20 de junio 2016 - 00:00

Bajo control en inversión pública

Bajo control en inversión pública
  Los funcionarios públicos gestionaron $ 3 de cada $ 4 que se invirtieron en infraestructura en el período 2004-2012, mientras que entre 1990 y 2003 manejaban apenas $ 1 de cada $ 10, informó ayer el Instituto para el Desarrollo Social Argentino (IDESA). "Medido sobre el PBI actual, sería asimilable a haberle dado al funcionario público de turno el manejo de $ 100.000 millones más de manera discrecional", aseguró la consultora. En un contexto en el cual se multiplican las evidencias de los altos niveles de corrupción, "esto no debería sorprender, ya que, si bien en los últimos años se invirtió menos en infraestructura, la centralización de decisiones en funcionarios nacionales aumentó las oportunidades de malversación", consideró IDESA.

Asimismo, IDESA subrayó que "una forma de echar luz sobre estos interrogantes es analizar cómo se estructuró el manejo de los recursos destinados a la inversión en infraestructura en los últimos años". Según datos de

la CEPAL, se observa que "la inversión en infraestructura pasó del 4,6% del PBI por año en el período 1990-2003 al 2,9% del PBI por año en el período 2004-2012", explicó.
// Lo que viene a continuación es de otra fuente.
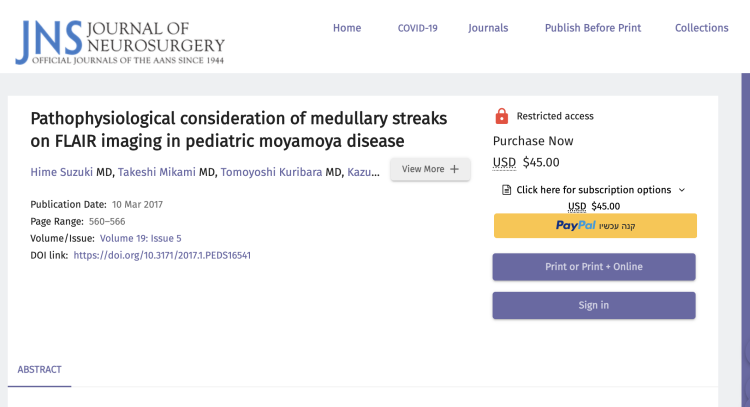The height and width of the screenshot is (407, 750).
Task: Open the DOI link for the article
Action: [162, 255]
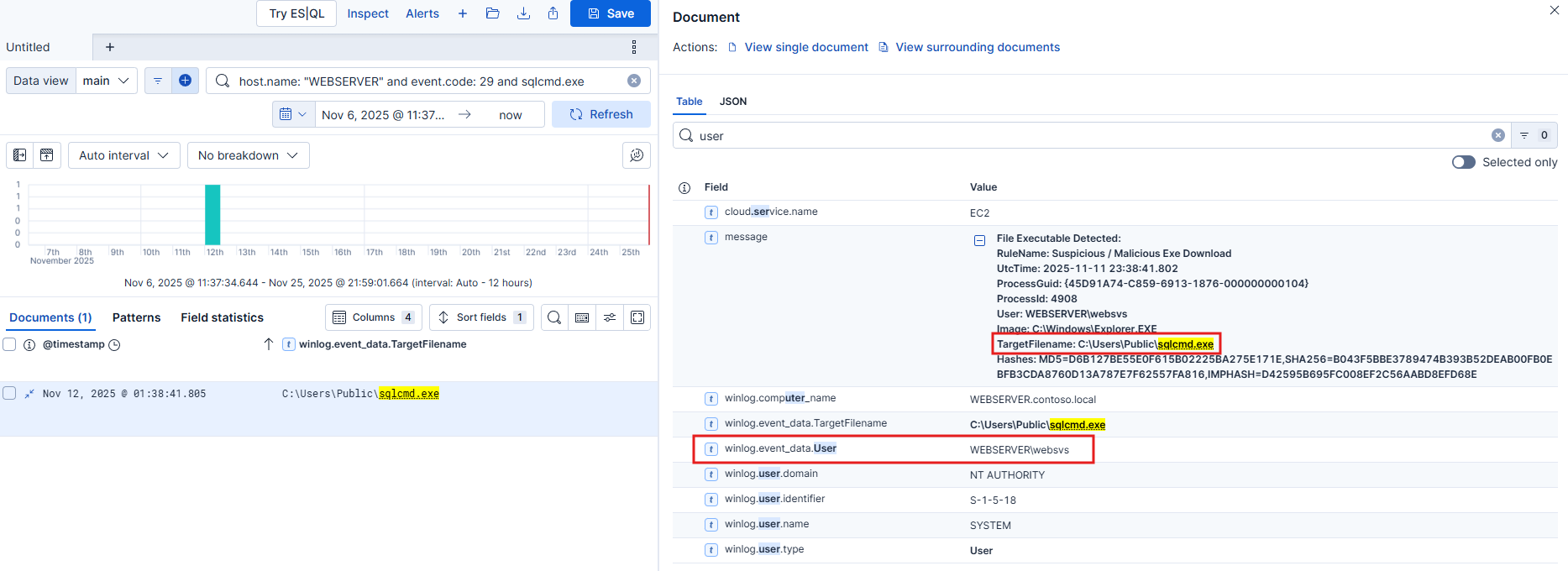Expand the Auto interval dropdown
1568x571 pixels.
(x=123, y=155)
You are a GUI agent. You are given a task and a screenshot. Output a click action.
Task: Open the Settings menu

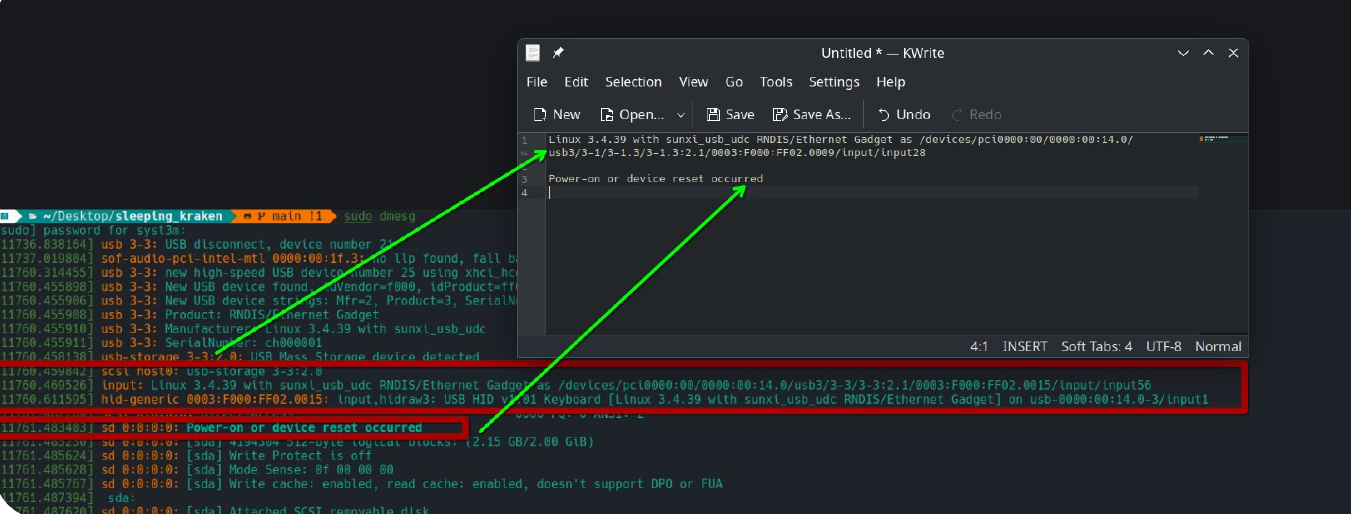834,82
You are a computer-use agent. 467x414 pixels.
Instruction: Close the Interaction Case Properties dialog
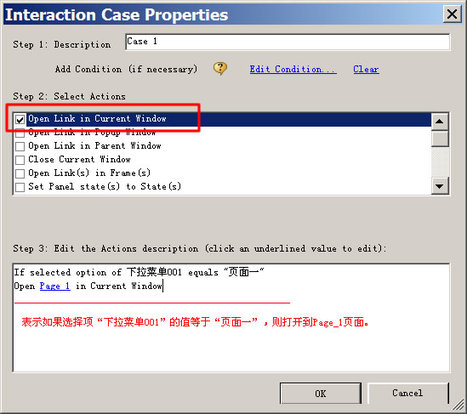point(452,14)
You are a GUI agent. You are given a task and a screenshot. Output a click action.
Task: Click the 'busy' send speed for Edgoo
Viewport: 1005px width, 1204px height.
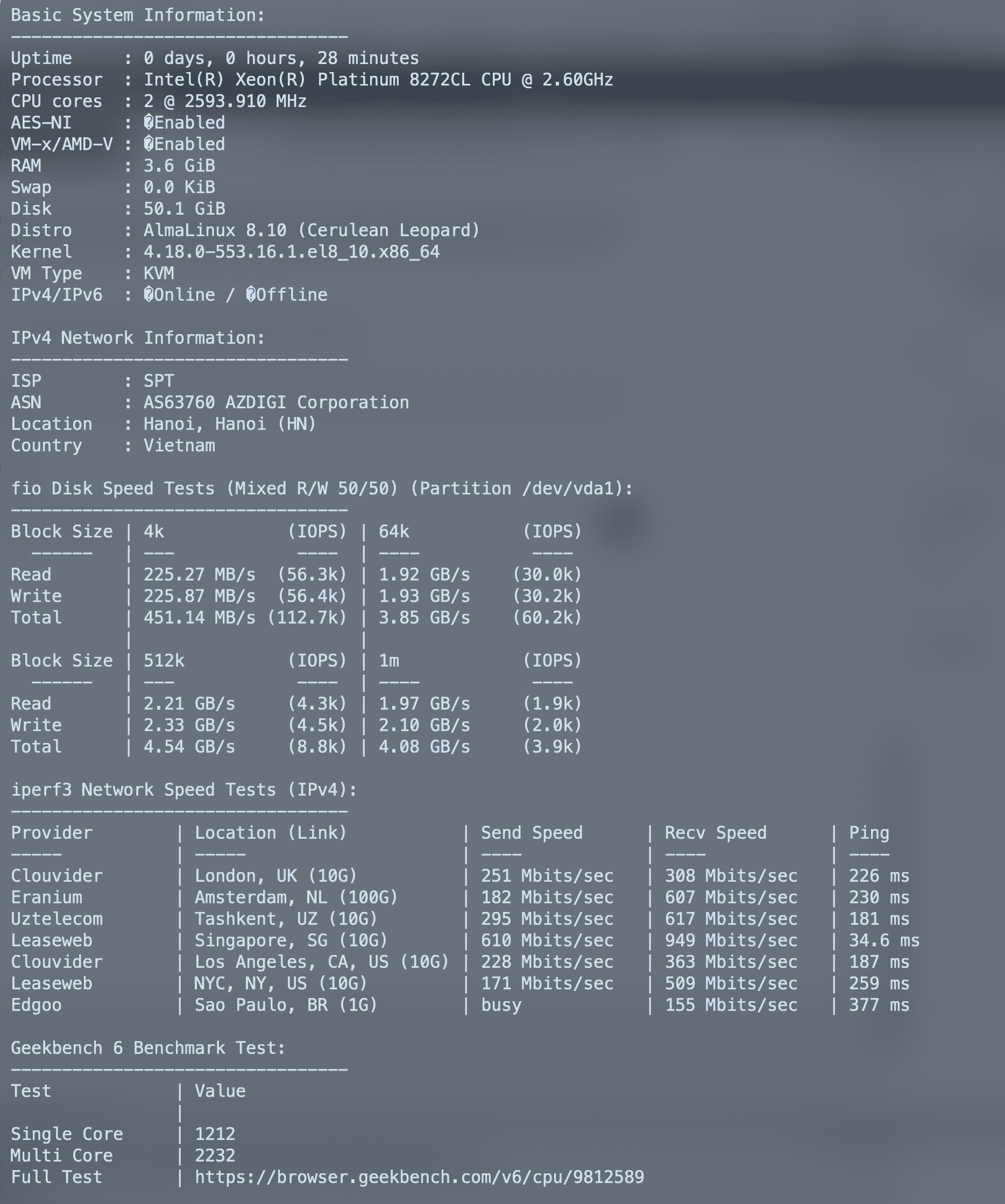tap(501, 1005)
Además, "entre los años 1990 y 2003, el 12% del total de la inversión era estatal y el 88%, privada", mientras que entre 2004 y 2012 "la inversión estatal pasó a ser el 73% y la privada se redujo al 27% del total", detalló.

IDESA consideró que "delegar la gestión de la inversión en infraestructura al sector privado no es garantía de transparencia, pero reduce riesgos al permitir concentrar el esfuerzo público en montar sistemas más eficientes de monitoreo". "Las modalidades más modernas para el desarrollo de infraestructura se basan en una inteligente articulación entre los roles públicos y privados", puntualizó. "En general, se tiende a que el Estado se concentre en la programación, regulación y control de calidad de las obras y servicios, mientras que el sector privado aporta financiamiento y la ejecución de la inversión asumiendo riesgos", resaltó el informe.
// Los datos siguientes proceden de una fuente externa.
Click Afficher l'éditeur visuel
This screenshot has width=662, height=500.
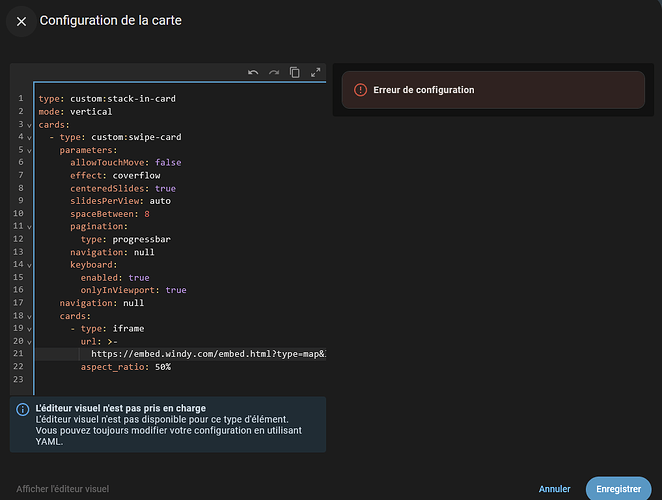point(62,489)
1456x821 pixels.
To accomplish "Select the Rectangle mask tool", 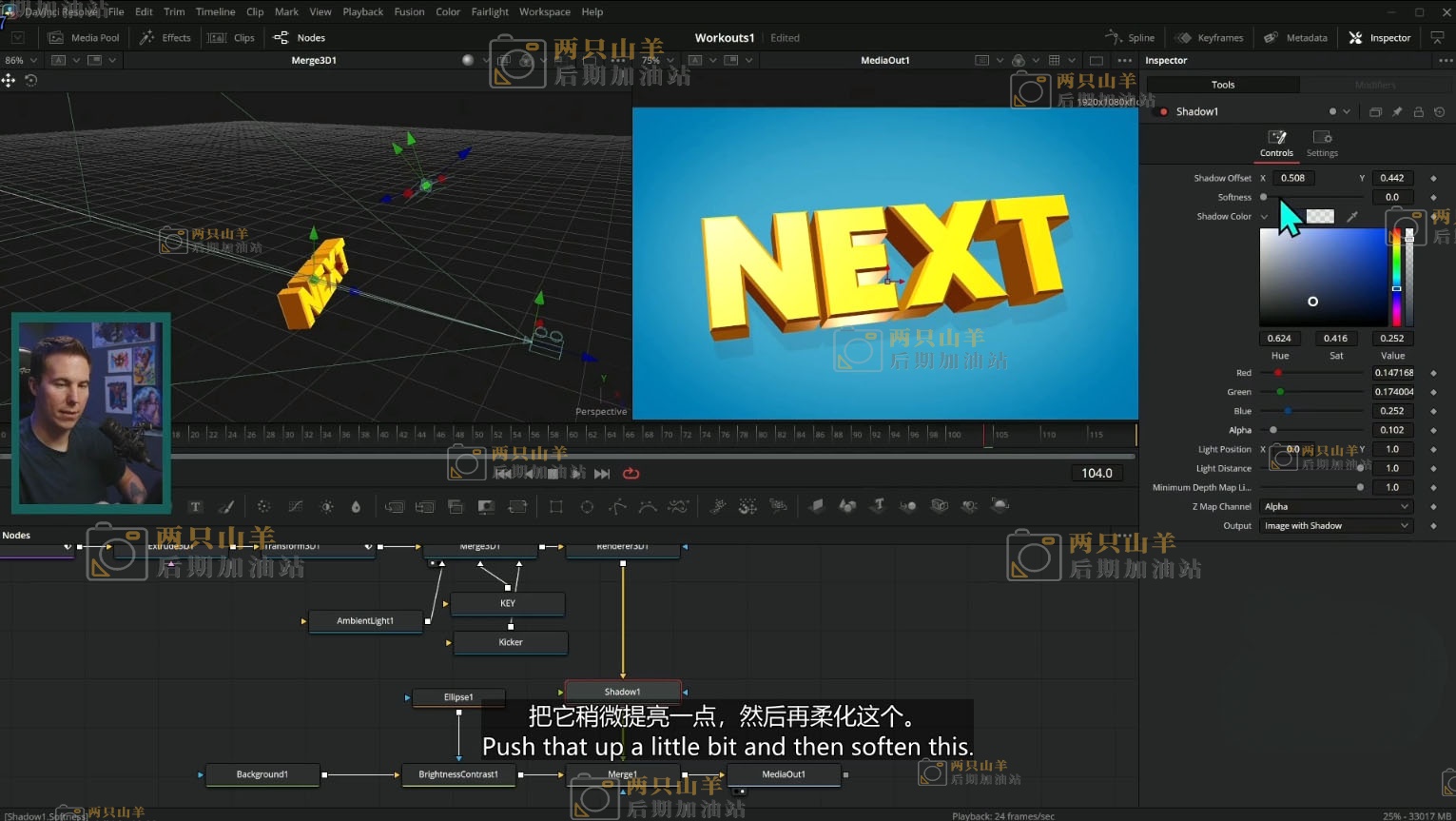I will click(556, 507).
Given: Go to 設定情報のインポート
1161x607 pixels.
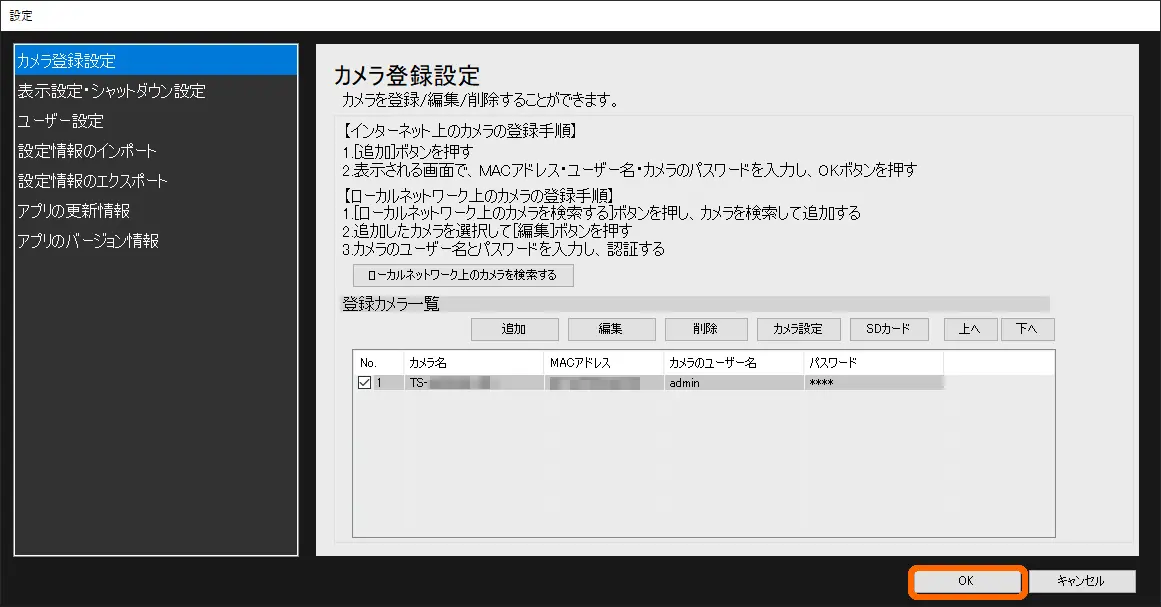Looking at the screenshot, I should pos(87,151).
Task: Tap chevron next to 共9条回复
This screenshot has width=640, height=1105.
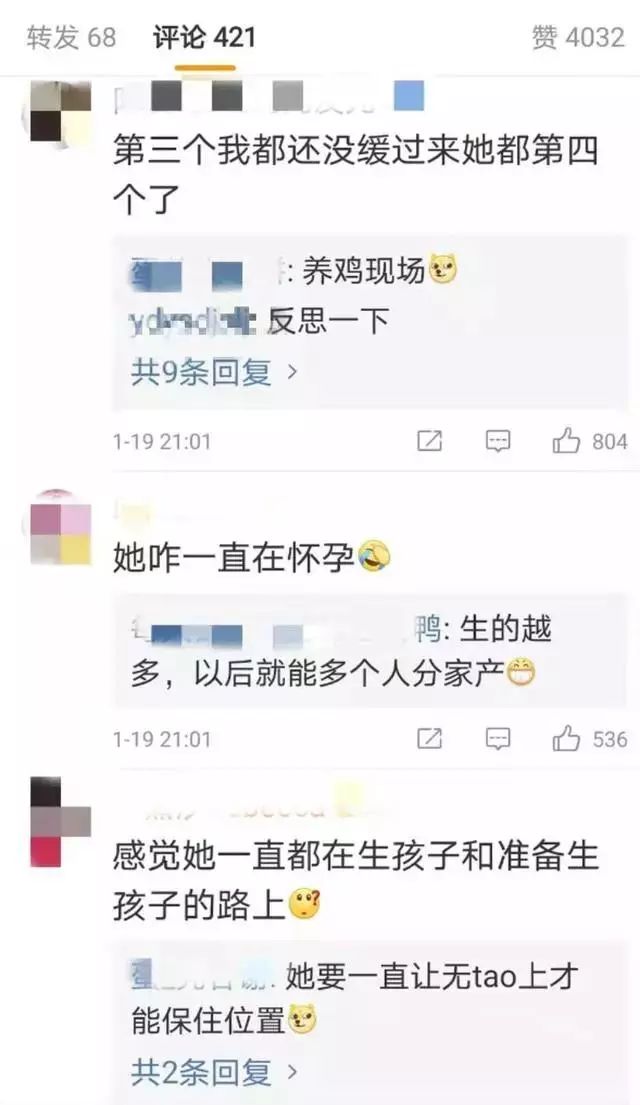Action: (x=292, y=371)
Asimismo, el informe consideró que el Gobierno de Mauricio Macri tiene un doble desafío por delante. "Por un lado, elevar sustancialmente la inversión en infraestructura productiva y social, en especial, en las regiones más postergadas. Por el otro, hacerlo de manera más eficiente y transparente", indicó. "Para eso, no alcanza con funcionarios honestos. Son fundamentales innovaciones institucionales que concentren el rol público en definir objetivos y monitorear su cumplimiento y delegar en el sector privado el aporte de capitales y su gestión, asumiendo riesgos", concluyó.